Thursday, 5 June 2014
Tuesday, 20 May 2014
I drew this Order of the Phoenix group portrait a couple of months ago as a commission for my friend Sean, for his beloved.
it took about a fair few weeks to do as i drew each character individually then redrew them all together, once i had Sean's approval, then added the background in once i had it all right.
it was the most fun, considering I'm such a Harry Potter fan. i enjoyed doing my own spin on each of the characters with out using the films as reference (even though i know them all like the back of my hand anyhow).
now all i need it a spell to make them all move around in the picture and it'll be complete xo
Monday, 19 May 2014
Thursday, 8 May 2014
hey. i went back to www.inkspotpress.co.uk yesterday, did another screen print, had another brilliant day filled with nervous apprehension and complete exhilaration.
this is one for fans of Wes Anderson's films..
i don't know if you can tell from the first photo but for the waves i ran three different colours of blue through the screen so each one of the 23 prints is very subtly different, because as the printing went on the more the three blues got mixed up..

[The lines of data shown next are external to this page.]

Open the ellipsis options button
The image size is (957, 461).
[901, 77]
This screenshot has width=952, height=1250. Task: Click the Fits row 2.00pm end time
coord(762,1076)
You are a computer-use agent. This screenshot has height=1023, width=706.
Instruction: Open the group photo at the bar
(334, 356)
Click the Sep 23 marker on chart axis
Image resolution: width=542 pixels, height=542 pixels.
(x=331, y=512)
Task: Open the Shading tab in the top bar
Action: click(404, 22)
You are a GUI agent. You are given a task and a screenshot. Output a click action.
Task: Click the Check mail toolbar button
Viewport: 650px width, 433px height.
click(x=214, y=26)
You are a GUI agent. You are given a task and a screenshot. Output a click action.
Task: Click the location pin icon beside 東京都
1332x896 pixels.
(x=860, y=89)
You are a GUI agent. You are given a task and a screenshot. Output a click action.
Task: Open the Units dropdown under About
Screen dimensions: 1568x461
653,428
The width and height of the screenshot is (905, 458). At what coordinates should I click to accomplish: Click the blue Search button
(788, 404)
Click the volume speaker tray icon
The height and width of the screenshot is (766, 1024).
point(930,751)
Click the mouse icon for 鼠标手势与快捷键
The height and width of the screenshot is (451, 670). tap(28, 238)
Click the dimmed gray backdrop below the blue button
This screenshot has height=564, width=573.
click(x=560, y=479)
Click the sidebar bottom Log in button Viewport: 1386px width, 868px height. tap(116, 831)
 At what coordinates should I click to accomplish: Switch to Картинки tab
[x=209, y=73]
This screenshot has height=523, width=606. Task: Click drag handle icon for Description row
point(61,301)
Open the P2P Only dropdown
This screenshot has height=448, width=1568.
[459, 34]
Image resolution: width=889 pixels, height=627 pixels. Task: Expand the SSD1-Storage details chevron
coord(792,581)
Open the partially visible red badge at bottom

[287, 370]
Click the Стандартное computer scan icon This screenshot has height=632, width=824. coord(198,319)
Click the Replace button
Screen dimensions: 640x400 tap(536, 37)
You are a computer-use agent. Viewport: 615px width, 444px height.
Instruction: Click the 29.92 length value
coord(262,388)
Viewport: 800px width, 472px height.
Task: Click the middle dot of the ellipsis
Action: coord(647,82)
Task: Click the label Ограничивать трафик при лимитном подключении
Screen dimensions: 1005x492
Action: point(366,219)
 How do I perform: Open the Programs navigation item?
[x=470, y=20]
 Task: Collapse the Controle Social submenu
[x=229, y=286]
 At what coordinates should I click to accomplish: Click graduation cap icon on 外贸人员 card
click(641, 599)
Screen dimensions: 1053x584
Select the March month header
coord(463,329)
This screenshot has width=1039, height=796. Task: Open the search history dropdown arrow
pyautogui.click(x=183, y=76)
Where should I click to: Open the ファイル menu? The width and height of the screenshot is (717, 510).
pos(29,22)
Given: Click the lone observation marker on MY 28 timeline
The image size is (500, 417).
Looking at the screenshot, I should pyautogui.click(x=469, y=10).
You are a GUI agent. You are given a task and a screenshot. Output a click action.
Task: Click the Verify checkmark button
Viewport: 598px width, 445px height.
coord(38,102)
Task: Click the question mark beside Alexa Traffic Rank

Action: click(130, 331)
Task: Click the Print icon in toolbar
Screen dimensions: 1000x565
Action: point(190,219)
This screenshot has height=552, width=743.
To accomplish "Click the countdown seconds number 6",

i figured, as the lines are so fine, i could experiment a bit with the colours and it wouldn't be too drastic of a transition in colour..
Friday, 2 May 2014
i spent the entire weekend with my heart racing, on the cusp of having a heart attack, firstly from the nerves of meeting new people, doing new things, and potentially fucking up these new things in front of these new people. and once that silliness had passed, the rest of the course was just a complete thrill. when you're getting it right, and you're whipping out these prints so quick, it is so rewarding, genuinely exciting..
it's not just a creative process either, it's as much about problem solving as it is about creativity; which is perfect for me because i am renowned amongst my pals for being organised (they all say i have Obsessive Compulsive Disorder; i don't at all, i'm just fairly organised).
i do think this would make a perfect hobby for someone with OCD as you work in a sort of pattern, and every element must be perfectly orchestrated in order for the process to be successful..
i would definitely urge everyone to do a course at INK SPOT, it's given me a new lease of life and i plan on going back.. if i could live there i would. they do many different courses, not just screen-printing, and the environment is as fun as it is informative.
check out the website, and go! xo
last weekend i went to a 2 day course at INK SPOT PRESS in Brighton.
i've done screen-printing here and there in the past, and really loved it, so i thought i'd enrol simply as a refresher for my dusty brain. i figured if i could pick up a new technique, new skills, it might just give me that boast in life (my professional life) that i've been desperate for for a very long time, and it completely did.
working all week for a job i'm not passionate about, and struggling to find the time or the energy to do what i love, and progress in that field, is a constant struggle. somedays getting out of bed is a hard enough task. everyone who may suffer from depression deals with it in different ways, and spend years and years finding a way to "fix" themselves.
one day you think you've got a lid on it, the next you want to wave the white flag, admit defeat and go back to the doctors, get back on anti-depressants, go back to therapy; and these choices are all perfectly fine if they help, but it's a lot more reassuring if you're able to take control on your own.
i gave this course a go for this very reason.